我正在尝试进行这种集成:Struts2 + Spring + JPA(Hibernate)。 这个示例遇到了一个常见的struts异常,例如,我自己无法解决。 在提交时我有: HTTP状态404 - 没有映射名称空间/和操作名称保存的动作。
感谢任何可以告诉我错在哪里的人。 这是我正在使用的代码:
的persistence.xml
<persistence xmlns="http://java.sun.com/xml/ns/persistence"
xmlns:xsi="http://www.w3.org/2001/XMLSchema-instance"

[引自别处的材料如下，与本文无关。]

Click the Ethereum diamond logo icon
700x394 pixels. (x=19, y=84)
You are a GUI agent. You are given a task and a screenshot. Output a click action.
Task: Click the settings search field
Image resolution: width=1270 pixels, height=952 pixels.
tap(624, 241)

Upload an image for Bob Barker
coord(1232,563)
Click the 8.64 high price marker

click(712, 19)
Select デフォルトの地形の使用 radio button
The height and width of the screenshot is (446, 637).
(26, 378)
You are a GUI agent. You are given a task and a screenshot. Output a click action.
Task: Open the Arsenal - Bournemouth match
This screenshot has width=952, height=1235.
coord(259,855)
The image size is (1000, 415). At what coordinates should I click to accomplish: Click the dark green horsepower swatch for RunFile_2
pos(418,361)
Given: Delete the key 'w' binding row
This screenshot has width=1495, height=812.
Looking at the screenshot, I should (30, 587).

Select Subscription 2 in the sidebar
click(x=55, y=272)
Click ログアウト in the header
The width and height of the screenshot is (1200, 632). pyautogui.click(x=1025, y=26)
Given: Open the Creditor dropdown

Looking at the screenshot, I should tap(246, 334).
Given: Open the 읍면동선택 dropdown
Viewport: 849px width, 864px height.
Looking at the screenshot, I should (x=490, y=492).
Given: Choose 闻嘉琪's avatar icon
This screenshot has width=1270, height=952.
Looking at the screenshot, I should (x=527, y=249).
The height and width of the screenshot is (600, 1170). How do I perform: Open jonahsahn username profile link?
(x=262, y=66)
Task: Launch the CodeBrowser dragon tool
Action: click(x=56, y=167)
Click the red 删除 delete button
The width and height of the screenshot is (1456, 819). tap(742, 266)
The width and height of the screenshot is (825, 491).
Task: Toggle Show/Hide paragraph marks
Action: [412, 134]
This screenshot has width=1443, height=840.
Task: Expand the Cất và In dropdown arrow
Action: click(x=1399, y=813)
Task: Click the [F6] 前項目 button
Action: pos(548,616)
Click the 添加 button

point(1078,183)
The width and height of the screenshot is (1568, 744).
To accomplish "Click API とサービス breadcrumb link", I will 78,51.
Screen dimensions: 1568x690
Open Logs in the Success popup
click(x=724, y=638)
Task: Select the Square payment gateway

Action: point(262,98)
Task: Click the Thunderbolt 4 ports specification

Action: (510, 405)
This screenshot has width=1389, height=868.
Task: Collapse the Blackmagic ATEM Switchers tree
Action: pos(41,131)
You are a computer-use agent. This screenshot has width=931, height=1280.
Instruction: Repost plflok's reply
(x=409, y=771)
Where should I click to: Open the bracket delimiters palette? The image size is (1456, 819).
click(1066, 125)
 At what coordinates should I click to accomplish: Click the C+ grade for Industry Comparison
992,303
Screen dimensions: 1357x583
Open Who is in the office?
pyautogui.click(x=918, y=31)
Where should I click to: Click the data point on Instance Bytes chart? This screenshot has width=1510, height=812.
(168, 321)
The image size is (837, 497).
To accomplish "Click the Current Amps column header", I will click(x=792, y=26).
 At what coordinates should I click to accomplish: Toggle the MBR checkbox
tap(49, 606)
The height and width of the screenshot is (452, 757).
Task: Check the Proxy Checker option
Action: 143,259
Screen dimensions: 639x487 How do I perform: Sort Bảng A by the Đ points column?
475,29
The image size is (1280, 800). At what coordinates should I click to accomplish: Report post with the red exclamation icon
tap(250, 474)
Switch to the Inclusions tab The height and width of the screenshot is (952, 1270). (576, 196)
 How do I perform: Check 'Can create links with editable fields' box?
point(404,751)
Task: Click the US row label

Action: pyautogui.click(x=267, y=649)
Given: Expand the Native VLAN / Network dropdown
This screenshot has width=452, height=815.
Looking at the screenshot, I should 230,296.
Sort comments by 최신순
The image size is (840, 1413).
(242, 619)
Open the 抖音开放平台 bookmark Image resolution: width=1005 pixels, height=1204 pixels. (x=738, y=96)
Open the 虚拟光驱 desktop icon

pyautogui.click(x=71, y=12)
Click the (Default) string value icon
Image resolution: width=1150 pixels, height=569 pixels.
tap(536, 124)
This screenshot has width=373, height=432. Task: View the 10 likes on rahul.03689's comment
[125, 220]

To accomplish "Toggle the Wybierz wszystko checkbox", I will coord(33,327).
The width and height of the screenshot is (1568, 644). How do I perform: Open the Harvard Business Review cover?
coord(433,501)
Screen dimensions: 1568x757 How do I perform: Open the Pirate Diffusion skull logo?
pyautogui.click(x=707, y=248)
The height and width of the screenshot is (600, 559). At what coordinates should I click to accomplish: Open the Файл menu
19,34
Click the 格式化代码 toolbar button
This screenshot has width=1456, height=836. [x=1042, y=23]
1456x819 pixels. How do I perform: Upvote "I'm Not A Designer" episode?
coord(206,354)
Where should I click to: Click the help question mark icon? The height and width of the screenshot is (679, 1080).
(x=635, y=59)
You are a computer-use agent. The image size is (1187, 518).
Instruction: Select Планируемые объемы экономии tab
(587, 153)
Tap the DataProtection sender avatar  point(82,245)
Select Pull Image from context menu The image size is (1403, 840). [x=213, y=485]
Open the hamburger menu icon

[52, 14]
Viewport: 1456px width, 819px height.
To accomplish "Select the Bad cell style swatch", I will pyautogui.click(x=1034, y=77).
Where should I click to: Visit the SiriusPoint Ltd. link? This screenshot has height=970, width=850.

xsi:schemaLocation="http://java.sun.com/xml/ns/persistence http://java.sun.com/xml/ns/persistence/persistence_1_0.xsd"
version="1.0">
<persistence-unit name="punit">
</persistence-unit>
struts.xml中
<package name="person" extends="struts-default">
<action name="list" method="execute" class="personAction">
<result>pages/list.jsp</result>
<result name="input">pages/list.jsp</result>
</action>
<action name="save" class="personAction" method="save">
<result>pages/list.jsp</result>
<result name="input">pages/list.jsp</result>
</action>
</package>
的applicationContext.xml
<bean class="org.springframework.orm.jpa.support.PersistenceAnnotationBeanPostProcessor" />
<bean id="personService" class="it.vigorelli.service.PersonServiceImpl" />
<bean id="entityManagerFactory" class="org.springframework.orm.jpa.LocalContainerEntityManagerFactoryBean">
<property name="dataSource" ref="dataSource" />
<property name="jpaVendorAdapter">
<bean class="org.springframework.orm.jpa.vendor.HibernateJpaVendorAdapter">
<property name="database" value="MYSQL" />
<property name="showSql" value="true" />
</bean>
</property>
</bean>
<bean id="dataSource" class="org.springframework.jdbc.datasource.DriverManagerDataSource">
....
</bean>
<bean id="transactionManager" class="org.springframework.orm.jpa.JpaTransactionManager">
<property name="entityManagerFactory" ref="entityManagerFactory" />
</bean>
<tx:annotation-driven transaction-manager="transactionManager" />
<bean id="personAction" scope="prototype" class="it.vigorelli.action.PersonAction">
<constructor-arg ref="personService" />
</bean>
的web.xml
<filter>
<filter-name>Spring OpenEntityManagerInViewFilter</filter-name>
<filter-class>
org.springframework.orm.jpa.support.OpenEntityManagerInViewFilter
</filter-class>
</filter>
<filter-mapping>
<filter-name>Spring OpenEntityManagerInViewFilter</filter-name>
<url-pattern>/*</url-pattern>
</filter-mapping>
<filter>
<filter-name>struts2</filter-name>
<filter-class>
org.apache.struts2.dispatcher.FilterDispatcher
</filter-class>
</filter>
<filter-mapping>
<filter-name>struts2</filter-name>
<url-pattern>/*</url-pattern>
</filter-mapping>
<listener>
<listener-class>
org.springframework.web.context.ContextLoaderListener
</listener-class>
</listener>
的index.jsp
<%@ taglib prefix="s" uri="/struts-tags"%>
<html>
<body>
<s:form action="save" validate="true">
<s:textfield name="firstName" required="true" label="First Name"></s:textfield>
<s:textfield name="lastName" required="true" label="Last Name"></s:textfield>
<s:submit />
</s:form>
</body>
PersonAction.java
package it.vigorelli.action;
import java.util.List;
import it.vigorelli.model.Person;
import it.vigorelli.service.PersonService;
import com.opensymphony.xwork2.Action;
import com.opensymphony.xwork2.Preparable;
public class PersonAction implements Preparable {
private PersonService service;
private List<Person> persons;
private Person person;
private Integer id;
public PersonAction(PersonService service) {
this.service = service;
}
public String execute() {
this.persons = service.findAll();
return Action.SUCCESS;
}
public String save() {
this.service.save(person);
this.person = new Person();
return execute();
}
public String remove() {
service.remove(id);
return execute();
}
public List<Person> getPersons() {
return persons;
}
public Integer getId() {
return id;
}
public void setId(Integer id) {
this.id = id;
}
public void prepare() throws Exception {
if (id != null)
person = service.find(id);
}
public Person getPerson() {
return person;
}
public void setPerson(Person person) {
this.person = person;
}
}
答案 0 :(得分:2)
问题有一个非常简单的解决方案:在WEB-INF / classes文件夹中导出struts.xml文件。现在Spring可以识别Struts动作。
答案 1 :(得分:-1)
在<action>元素中,class属性必须是完全限定的类名it.vigorelli.action.PersonAction。